• [TEKS YANG DITAMPILKAN]
● ● ● ● ●

Saya cuman bengong dari bawah melihat tukang perahunya berjalan disisi tebing sungai yang saat itu memang bertekstur tebing goa. Ternyata tukang perahunya berjalan menemani kami dari sisi sungai, itulah sebabnya dia berkata kamera dapat dibawa, sebab dia yang akan memegang kamera tersebut buat kami. Oh my God!!one mistake!!. Beramai ramai kami meminta agar camera kami diambil diperahu, namun sayang perahunya sudah diparkir cukup jauh dari tempat kami. Sedih yang tak berujung karena tidak ada dokumentasi saat kami lompat dari ketinggian 7 meter layaknya lompat indah. Kurang lebih 2 jam kami bermain-main di sungai legendaris ini, sampai akhirnya kami pun pamit. Ini menjadi pengalaman indah sekaligus cukup pahit bagi kami. Untuk kunjungan kedua, dipastikan kamera akan selalu dibawa.hahaha.
Batu Karas
Kata orang sih, save the best for the last. Batu Karas adalah tujuan pantai tempat kami menginap, mendirikan tenda. Dari tarif masuk saja sudah paling murah Rp 17.200,- ditambah lagi kata petugasnya bahwa pantai ini adalah pantai kelas 2. Sungguh terlalu. Jadi sebenarnya bukan save the best, but save the cheapest for the last. Hahaha. Dipersimpangan jalan engkong bertanya, “belok mana?”
”kiri”

● ● ● ● ●

• [DATA YANG DITAMPILKAN]

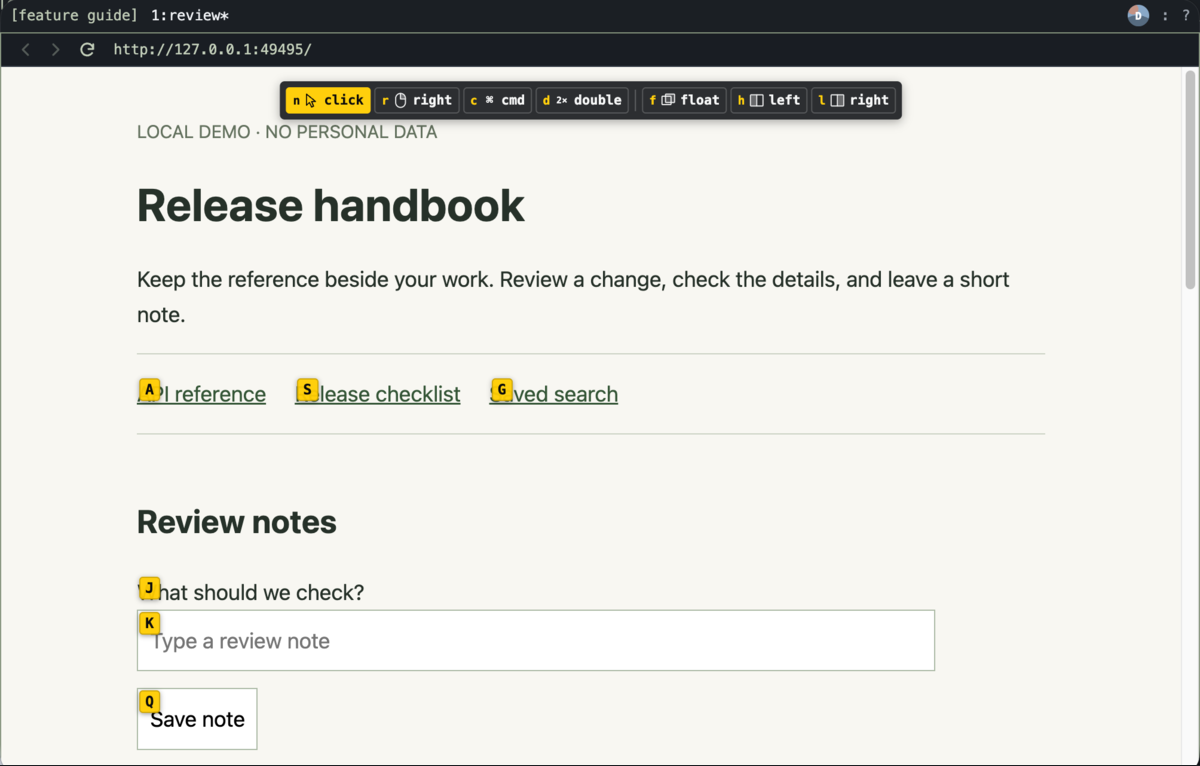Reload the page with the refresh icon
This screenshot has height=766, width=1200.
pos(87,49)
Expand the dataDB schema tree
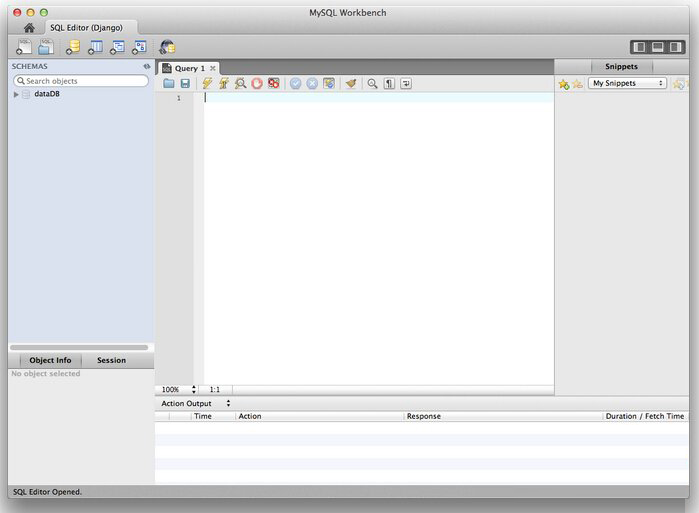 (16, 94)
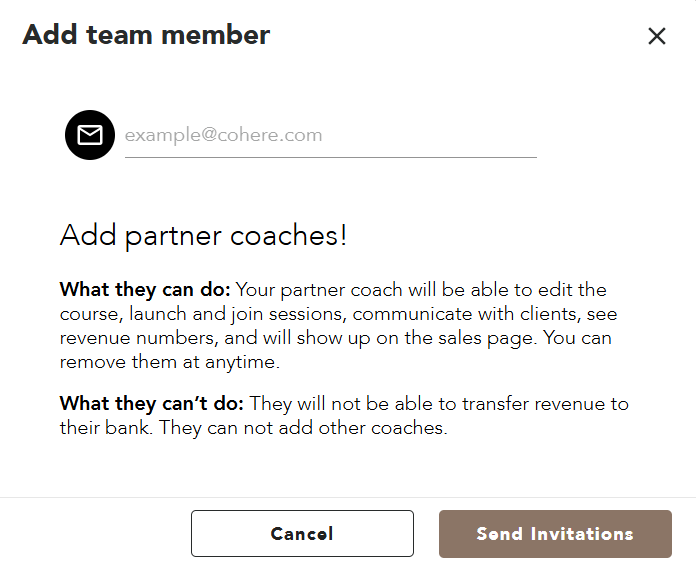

● ● ● ● ●

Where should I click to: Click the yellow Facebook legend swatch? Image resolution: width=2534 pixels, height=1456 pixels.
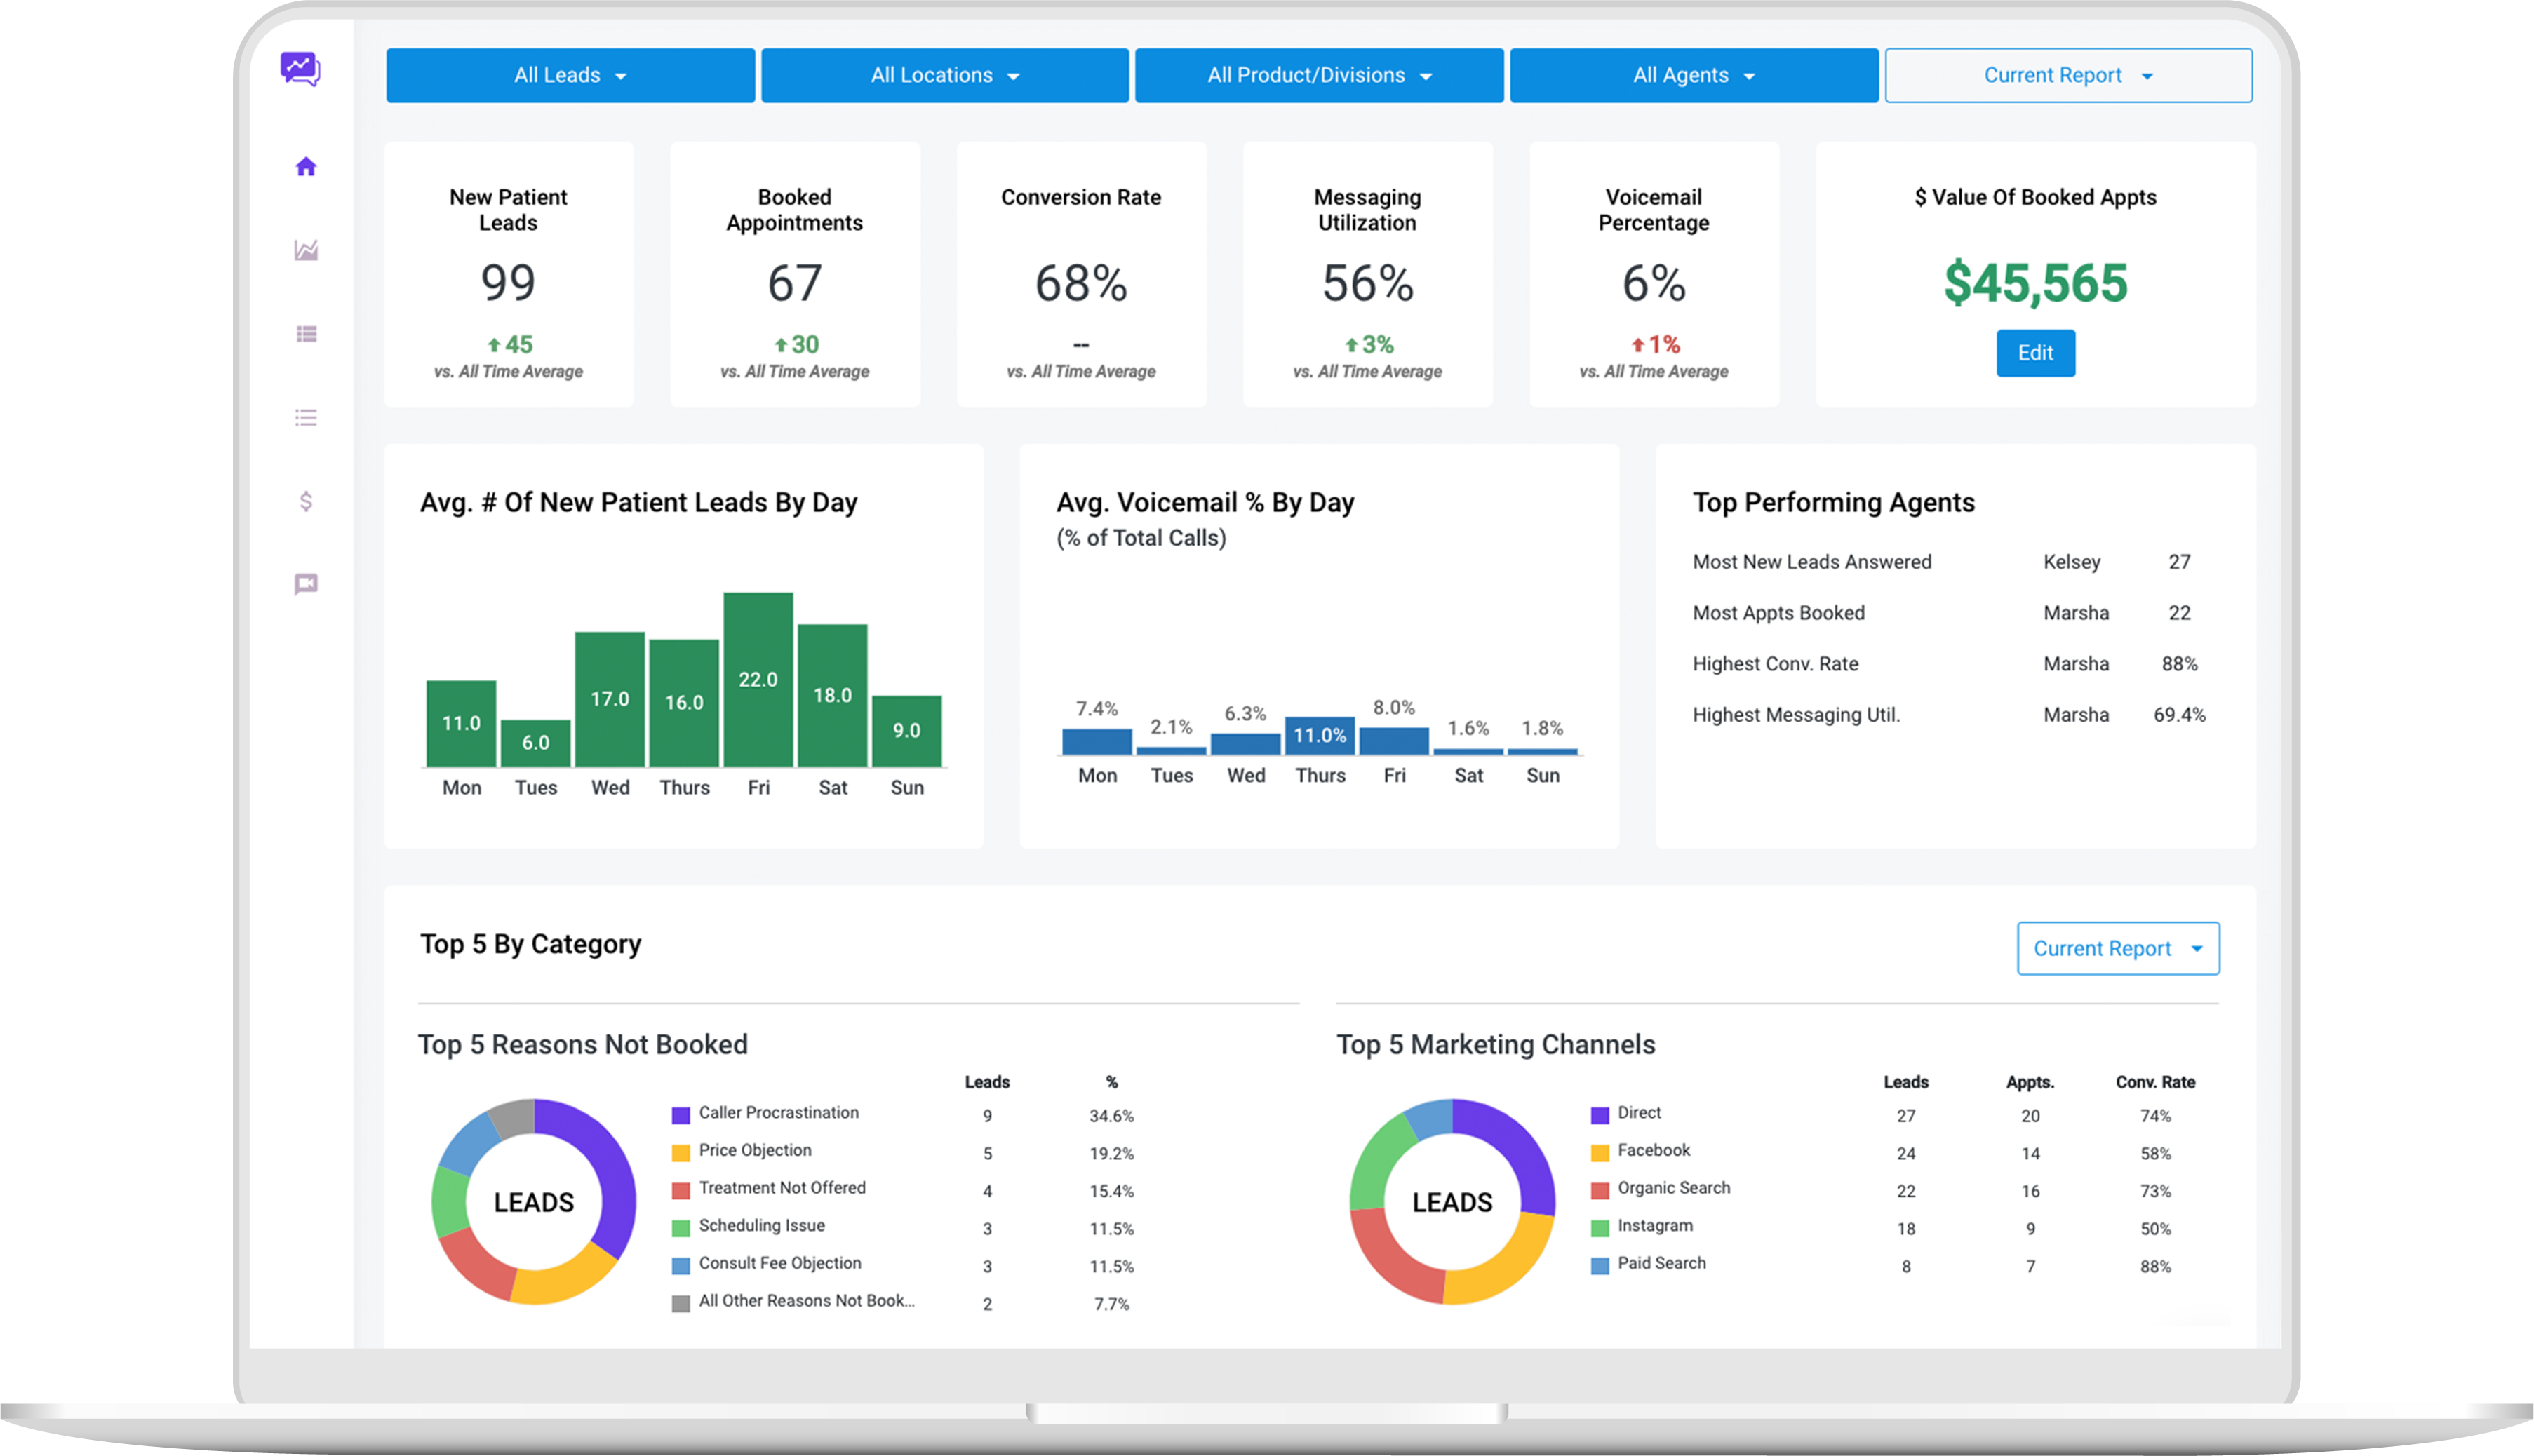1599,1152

● ● ● ● ●

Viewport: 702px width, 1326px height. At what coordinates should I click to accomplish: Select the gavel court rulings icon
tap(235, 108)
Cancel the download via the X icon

● ● ● ● ●

• [SOAL SINGKAT]
Tolong lanjutkan cerita perjalanan ke Batu Karas di atas, dimulai tepat setelah kalimat terakhirnya.

• [JAWABAN BENAR]
Saat mobil dibelokkan ke kiri, kami menyusuri jalan yang sangat sepi, hening dan tak berpenghuni. Semakin jauh mobil berjalan, jalanan semakin sepi. Tidak ada rumah ataupun KM dan toilet umum yang saat itu adalah lokasi yang kami dambakan. Cukup was was namun hamparan laut yang tenang sore itu membuat kami memutuskan untuk menikmati sunset sebelum mencari spot untuk mendirikan tenda.


Tak ada kapal nelayan, hanya terdapat beberapa nelayan yang sedang menjala ikan dipinggir pantai dan seekor anjing liar yang telah mencuri snack kami. Benar benar sore yang sepi dan hening, suasana yang sangat jauh berbeda dari tempat-tempat sebelumnya.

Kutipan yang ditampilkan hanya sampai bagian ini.